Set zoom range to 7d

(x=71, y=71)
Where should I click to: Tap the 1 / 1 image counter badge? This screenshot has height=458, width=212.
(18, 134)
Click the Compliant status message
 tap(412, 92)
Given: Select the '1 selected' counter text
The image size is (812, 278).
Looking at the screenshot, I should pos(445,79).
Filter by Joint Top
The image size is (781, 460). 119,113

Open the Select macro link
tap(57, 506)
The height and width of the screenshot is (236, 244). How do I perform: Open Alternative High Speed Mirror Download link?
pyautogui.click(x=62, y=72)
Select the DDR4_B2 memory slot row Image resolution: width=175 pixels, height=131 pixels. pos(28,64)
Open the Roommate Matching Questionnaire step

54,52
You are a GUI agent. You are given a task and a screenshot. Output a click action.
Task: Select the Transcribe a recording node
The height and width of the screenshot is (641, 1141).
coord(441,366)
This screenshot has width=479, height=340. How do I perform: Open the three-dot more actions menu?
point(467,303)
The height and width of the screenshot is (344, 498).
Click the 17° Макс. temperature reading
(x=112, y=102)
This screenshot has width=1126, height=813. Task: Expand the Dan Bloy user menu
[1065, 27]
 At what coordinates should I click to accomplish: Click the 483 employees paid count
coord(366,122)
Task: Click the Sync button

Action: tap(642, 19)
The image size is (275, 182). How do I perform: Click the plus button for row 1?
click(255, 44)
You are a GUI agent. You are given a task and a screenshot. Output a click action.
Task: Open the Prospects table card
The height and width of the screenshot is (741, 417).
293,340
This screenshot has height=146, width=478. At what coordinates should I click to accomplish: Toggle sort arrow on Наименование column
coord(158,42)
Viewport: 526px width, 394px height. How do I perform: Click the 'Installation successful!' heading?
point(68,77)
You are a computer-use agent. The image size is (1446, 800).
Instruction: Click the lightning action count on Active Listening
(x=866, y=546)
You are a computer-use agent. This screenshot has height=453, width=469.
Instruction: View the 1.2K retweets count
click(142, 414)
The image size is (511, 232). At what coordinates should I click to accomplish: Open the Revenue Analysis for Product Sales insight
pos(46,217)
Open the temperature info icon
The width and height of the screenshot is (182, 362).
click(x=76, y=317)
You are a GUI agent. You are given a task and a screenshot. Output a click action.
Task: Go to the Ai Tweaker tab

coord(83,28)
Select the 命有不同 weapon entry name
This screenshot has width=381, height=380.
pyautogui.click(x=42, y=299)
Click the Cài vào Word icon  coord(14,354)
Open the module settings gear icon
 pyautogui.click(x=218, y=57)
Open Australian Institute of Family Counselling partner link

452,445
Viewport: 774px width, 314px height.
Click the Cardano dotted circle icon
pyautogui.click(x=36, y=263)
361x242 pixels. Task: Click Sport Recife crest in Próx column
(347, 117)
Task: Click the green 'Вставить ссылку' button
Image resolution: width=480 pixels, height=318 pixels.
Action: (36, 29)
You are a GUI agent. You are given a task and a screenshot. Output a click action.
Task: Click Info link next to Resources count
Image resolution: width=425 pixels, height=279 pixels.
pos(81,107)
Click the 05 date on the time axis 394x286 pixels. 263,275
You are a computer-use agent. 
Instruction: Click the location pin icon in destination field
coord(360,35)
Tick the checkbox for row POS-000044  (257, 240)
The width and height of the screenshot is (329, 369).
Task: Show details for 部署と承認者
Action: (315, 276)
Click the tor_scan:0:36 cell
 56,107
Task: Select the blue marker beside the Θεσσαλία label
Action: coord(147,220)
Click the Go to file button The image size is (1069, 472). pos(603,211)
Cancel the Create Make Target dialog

━━━

_What needs to be done_
From the line holding "Task: Click Info link next to Resources count" to the last line of the entries above, restate each line exactly; include both ends and omit everything else.

_Exercise solution_
Task: Click Info link next to Resources count
Image resolution: width=425 pixels, height=279 pixels.
pos(81,107)
Click the 05 date on the time axis 394x286 pixels. 263,275
You are a computer-use agent. 
Instruction: Click the location pin icon in destination field
coord(360,35)
Tick the checkbox for row POS-000044  (257, 240)
The width and height of the screenshot is (329, 369).
Task: Show details for 部署と承認者
Action: (315, 276)
Click the tor_scan:0:36 cell
 56,107
Task: Select the blue marker beside the Θεσσαλία label
Action: coord(147,220)
Click the Go to file button The image size is (1069, 472). pos(603,211)
Cancel the Create Make Target dialog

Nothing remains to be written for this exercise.